Task description: All of the data is to be copied word for word.

[Stored data entries]
..............................

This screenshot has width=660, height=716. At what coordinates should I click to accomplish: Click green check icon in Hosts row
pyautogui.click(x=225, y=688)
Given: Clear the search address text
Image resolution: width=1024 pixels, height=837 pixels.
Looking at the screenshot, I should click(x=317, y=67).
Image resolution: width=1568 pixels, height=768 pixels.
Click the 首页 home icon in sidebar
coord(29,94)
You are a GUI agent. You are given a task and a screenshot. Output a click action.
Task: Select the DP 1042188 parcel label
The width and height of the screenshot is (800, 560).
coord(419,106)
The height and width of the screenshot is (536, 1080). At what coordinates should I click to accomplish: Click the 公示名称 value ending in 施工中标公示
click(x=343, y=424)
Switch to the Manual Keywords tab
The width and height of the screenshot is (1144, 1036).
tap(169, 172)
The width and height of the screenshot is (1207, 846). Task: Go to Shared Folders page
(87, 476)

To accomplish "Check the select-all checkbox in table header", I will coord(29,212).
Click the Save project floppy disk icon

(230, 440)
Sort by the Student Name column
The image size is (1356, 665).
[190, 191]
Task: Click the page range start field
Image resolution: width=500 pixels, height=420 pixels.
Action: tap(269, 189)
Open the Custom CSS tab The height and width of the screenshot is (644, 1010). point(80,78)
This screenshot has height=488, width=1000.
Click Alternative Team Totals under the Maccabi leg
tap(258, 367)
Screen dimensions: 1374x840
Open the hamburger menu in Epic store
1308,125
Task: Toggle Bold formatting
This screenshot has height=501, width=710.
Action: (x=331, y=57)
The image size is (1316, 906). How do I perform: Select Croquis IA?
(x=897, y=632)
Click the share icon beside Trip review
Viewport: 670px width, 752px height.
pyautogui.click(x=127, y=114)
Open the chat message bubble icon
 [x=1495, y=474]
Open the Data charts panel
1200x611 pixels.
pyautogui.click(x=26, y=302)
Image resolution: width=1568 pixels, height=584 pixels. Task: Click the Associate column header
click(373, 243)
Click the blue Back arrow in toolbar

..............................

Answer box:
This screenshot has width=660, height=716. At what coordinates should I click to accomplish: Click green check icon in Hosts row
pyautogui.click(x=225, y=688)
Given: Clear the search address text
Image resolution: width=1024 pixels, height=837 pixels.
Looking at the screenshot, I should click(x=317, y=67).
Image resolution: width=1568 pixels, height=768 pixels.
Click the 首页 home icon in sidebar
coord(29,94)
You are a GUI agent. You are given a task and a screenshot. Output a click action.
Task: Select the DP 1042188 parcel label
The width and height of the screenshot is (800, 560).
coord(419,106)
The height and width of the screenshot is (536, 1080). At what coordinates should I click to accomplish: Click the 公示名称 value ending in 施工中标公示
click(x=343, y=424)
Switch to the Manual Keywords tab
The width and height of the screenshot is (1144, 1036).
tap(169, 172)
The width and height of the screenshot is (1207, 846). Task: Go to Shared Folders page
(87, 476)

To accomplish "Check the select-all checkbox in table header", I will coord(29,212).
Click the Save project floppy disk icon

(230, 440)
Sort by the Student Name column
The image size is (1356, 665).
[190, 191]
Task: Click the page range start field
Image resolution: width=500 pixels, height=420 pixels.
Action: tap(269, 189)
Open the Custom CSS tab The height and width of the screenshot is (644, 1010). point(80,78)
This screenshot has height=488, width=1000.
Click Alternative Team Totals under the Maccabi leg
tap(258, 367)
Screen dimensions: 1374x840
Open the hamburger menu in Epic store
1308,125
Task: Toggle Bold formatting
This screenshot has height=501, width=710.
Action: (x=331, y=57)
The image size is (1316, 906). How do I perform: Select Croquis IA?
(x=897, y=632)
Click the share icon beside Trip review
Viewport: 670px width, 752px height.
pyautogui.click(x=127, y=114)
Open the chat message bubble icon
 [x=1495, y=474]
Open the Data charts panel
1200x611 pixels.
pyautogui.click(x=26, y=302)
Image resolution: width=1568 pixels, height=584 pixels. Task: Click the Associate column header
click(373, 243)
Click the blue Back arrow in toolbar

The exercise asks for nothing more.